Some would argue that when an organization, changes leaders, the act of hiring a new leader triggers a new strategy.  Leaders should not drive a new strategy, the business does.  Leaders can step into a great strategy, but if the organization’s tactics are not working, the goals or objectives need to change, or the business model needs to be updated.  The inability to execute often drives leaders to believe they need a new strategy. 

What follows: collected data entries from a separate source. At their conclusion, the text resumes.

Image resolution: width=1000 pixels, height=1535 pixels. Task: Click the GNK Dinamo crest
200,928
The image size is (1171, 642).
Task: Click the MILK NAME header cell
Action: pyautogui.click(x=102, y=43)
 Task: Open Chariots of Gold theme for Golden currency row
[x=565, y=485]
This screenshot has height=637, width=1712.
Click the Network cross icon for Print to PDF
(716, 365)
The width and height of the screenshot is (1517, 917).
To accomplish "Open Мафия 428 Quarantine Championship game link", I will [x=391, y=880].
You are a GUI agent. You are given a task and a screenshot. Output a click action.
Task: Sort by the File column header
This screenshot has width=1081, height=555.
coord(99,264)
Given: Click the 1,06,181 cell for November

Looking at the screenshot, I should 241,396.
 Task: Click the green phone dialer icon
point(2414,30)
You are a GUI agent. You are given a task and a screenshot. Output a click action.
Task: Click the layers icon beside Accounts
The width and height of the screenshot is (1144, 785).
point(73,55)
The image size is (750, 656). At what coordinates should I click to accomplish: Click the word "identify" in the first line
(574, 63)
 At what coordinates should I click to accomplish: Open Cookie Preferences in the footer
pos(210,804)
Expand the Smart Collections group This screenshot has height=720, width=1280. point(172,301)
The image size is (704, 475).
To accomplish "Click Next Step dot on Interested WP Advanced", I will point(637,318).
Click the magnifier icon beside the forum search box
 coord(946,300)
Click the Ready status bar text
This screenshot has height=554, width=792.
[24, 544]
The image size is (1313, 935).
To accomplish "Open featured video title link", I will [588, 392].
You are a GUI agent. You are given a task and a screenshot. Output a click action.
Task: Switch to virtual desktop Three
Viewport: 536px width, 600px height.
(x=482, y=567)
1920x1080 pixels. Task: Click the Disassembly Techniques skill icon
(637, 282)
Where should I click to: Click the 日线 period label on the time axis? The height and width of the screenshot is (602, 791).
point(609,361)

These challenges fall into operational ineffectiveness and not strategy.  If your organization is experiencing any of these drivers, it may be time to pull the team together. 

6 Common Drivers

  1. Cannot clearly articulate why the organization is unique in its industry – This is usually the biggest reason for our clients call us.  It’s a quick and easy exercise to find out if your organization is unique.  Ask yourself, the leadership team and employees “what makes us different than our competitors”.  If you get different answers or you hear “our employees are what makes us different” – you don’t have a clearly defined differentiator. 
  2. No longer a differentiated model – A great strategy can be copied fast in today’s market and technology advancements. If your organization was once unique and now it’s not, it’s time to reimagine your value proposition.  
  3. Targeting high growth (>15-20%) – If your growth is stagnated or the organization’s need to exponentially grow you may need a new plan. As famously quoted “what you got here will not get your there”.  It’s very likely you will need to revisit your plan to achieve high growth. 
  4. Big market disruptor – Most industries are being disrupted with new technologies, new competitors, environmental or regulatory changes.  If your organization has felt significant industry change (lets be honest, who hasn’t?) then it may be time to step back and envision a new future and new strategy. 
  5. Products/Services/Solutions No Longer Meeting Customer Needs – Sears is a classic example of an organization that refused to accept its products no longer met the needs of changing customer behavior.  Consumers change, and organizations must be tracking the behavior changes and respond by re-evaluating their strategic positioning.  
  6. Merger/Acquisition – GE is a great example of not re-visiting their strategy and understanding who they serve after many mergers and acquisitions.  I love how Roger Martin articulated this in HBR’s Podcast.  The bottom line GE made M&A their strategy which lead to their demise.

Whether your organization is experiencing lack of direction, lack of value proposition, or experienced big disruption, need to grow, change products, or have just completed a merger or acquisition, it’s time to think about a new value proposition.  

What’s driving your organization’s new strategy?